I'm writing this because i think this is a great opportunity to meet some new members. The membership is increasing rapidly and it's not often that we could have a possible 120 members all under one roof  The TGM days are always good, there is plenty to learn, plenty to look at and Jimmy to laugh at  
Most of the time you can just turn up to these events but since this one is featuring Oliver Knott, then i presume that demand is high! It's also been covered in PFK this month so thats another 20,000 people who could be looking for tickets and they are allowing no more than 120 guests. I believe that the ticket system is non-transferable and the names of the ticket holder will be written on the back of the tickets. So come on UKaps, send TGM a PM and request your tickets to what promises to be a cracking day!


----------



## Stu Worrall (5 Aug 2009)

cant wait myself and got my ticket the other day too   Looking forward to this one as Ill be photographing it again for TGM like Georeges last demo day. As you say Dan demand for the tickets will rocket once it goes in PFK so get in before the rush!!

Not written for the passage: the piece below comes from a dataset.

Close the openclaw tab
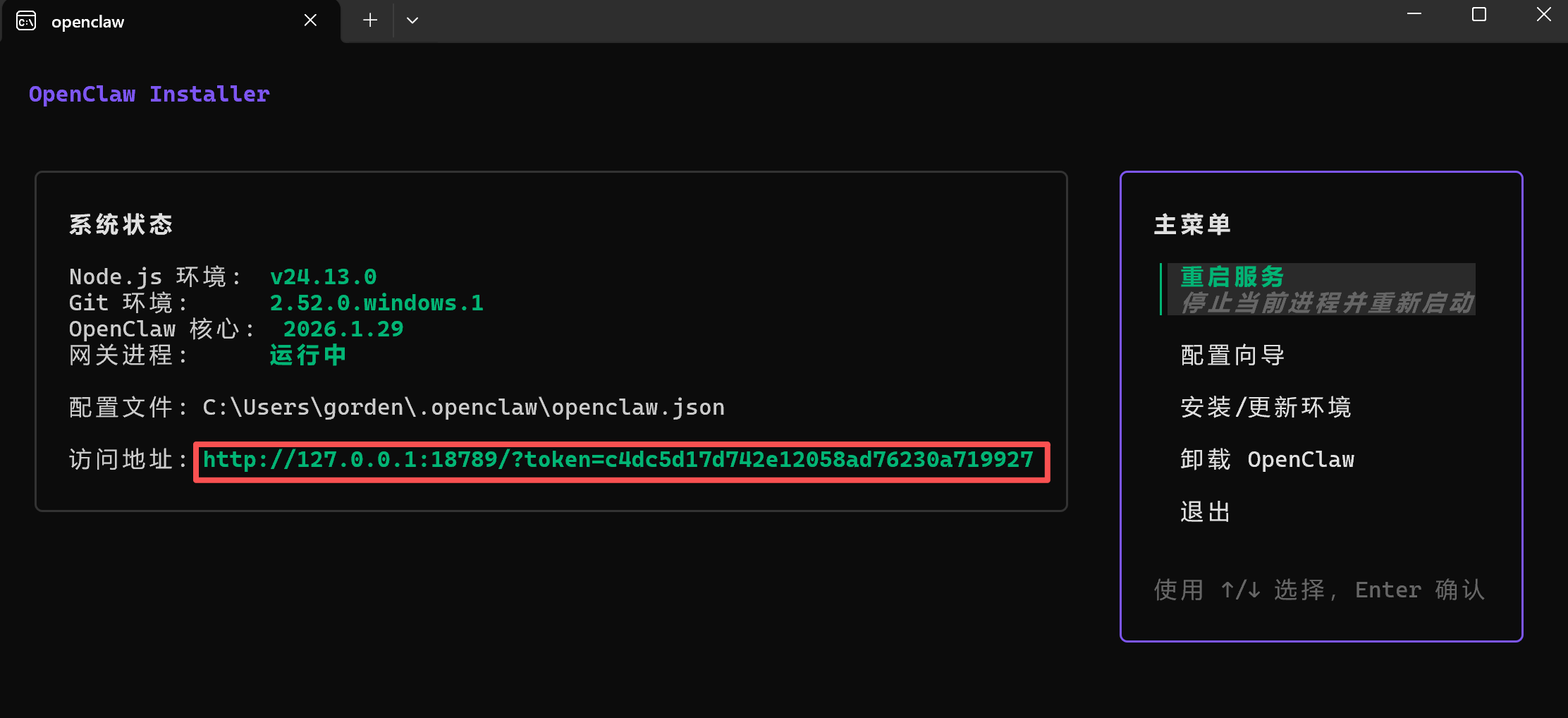Image resolution: width=1568 pixels, height=718 pixels. (310, 20)
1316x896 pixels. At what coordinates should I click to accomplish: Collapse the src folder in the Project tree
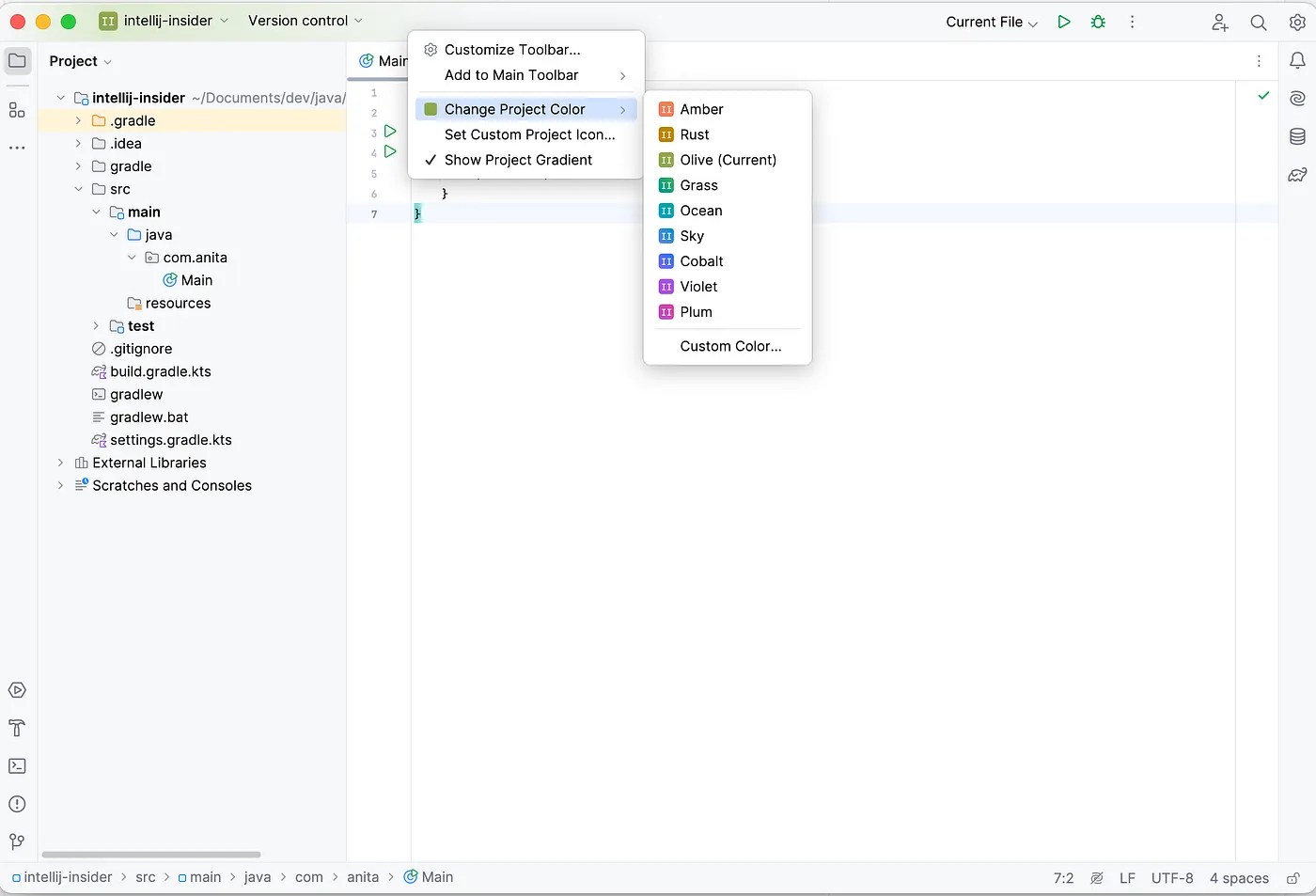(80, 189)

Dan, any chance for any blank ukaps stickers this time so we can write our usernames and real names on?


----------



## Tony Swinney (5 Aug 2009)

Got my ticket this morning too - cant wait for another ukaps get together   

Tony


----------



## Dan Crawford (5 Aug 2009)

stuworrall said:
			
		

> Dan, any chance for any blank ukaps stickers this time so we can write our usernames and real names on?


DONE!


----------



## Ed Seeley (5 Aug 2009)

When is it Dan?  I seem to have missed this as I've not been looking on all the subforums!!!!


----------



## Stu Worrall (5 Aug 2009)

Dan Crawford said:
			
		

> stuworrall said:
> 
> 
> 
> ...


----------



## Stu Worrall (5 Aug 2009)

Ed Seeley said:
			
		

> When is it Dan?  I seem to have missed this as I've not been looking on all the subforums!!!!


13th September Ed - http://ukaps.org/forum/viewtopic.php?f=47&t=6504


----------



## andyh (5 Aug 2009)

Dan Crawford said:
			
		

> Hi folks, i've just recieved my ticket from TGM and i have to say, what a sexy looking ticket
> 
> I'm writing this because i think this is a great opportunity to meet some new members. The membership is increasing rapidly and it's not often that we could have a possible 120 members all under one roof  The TGM days are always good, there is plenty to learn, plenty to look at and Jimmy to laugh at
> Most of the time you can just turn up to these events but since this one is featuring Oliver Knott, then i presume that demand is high! It's also been covered in PFK this month so thats another 20,000 people who could be looking for tickets and they are allowing no more than 120 guests. I believe that the ticket system is non-transferable and the names of the ticket holder will be written on the back of the tickets. So come on UKaps, send TGM a PM and request your tickets to what promises to be a cracking day!




Dan look forward to meeting you and all the UKAPSers on the 13th! 

Andy H


----------



## Mark Evans (5 Aug 2009)

for anyone that may have been refused tickets due to lack of numbers, there's 2 now available.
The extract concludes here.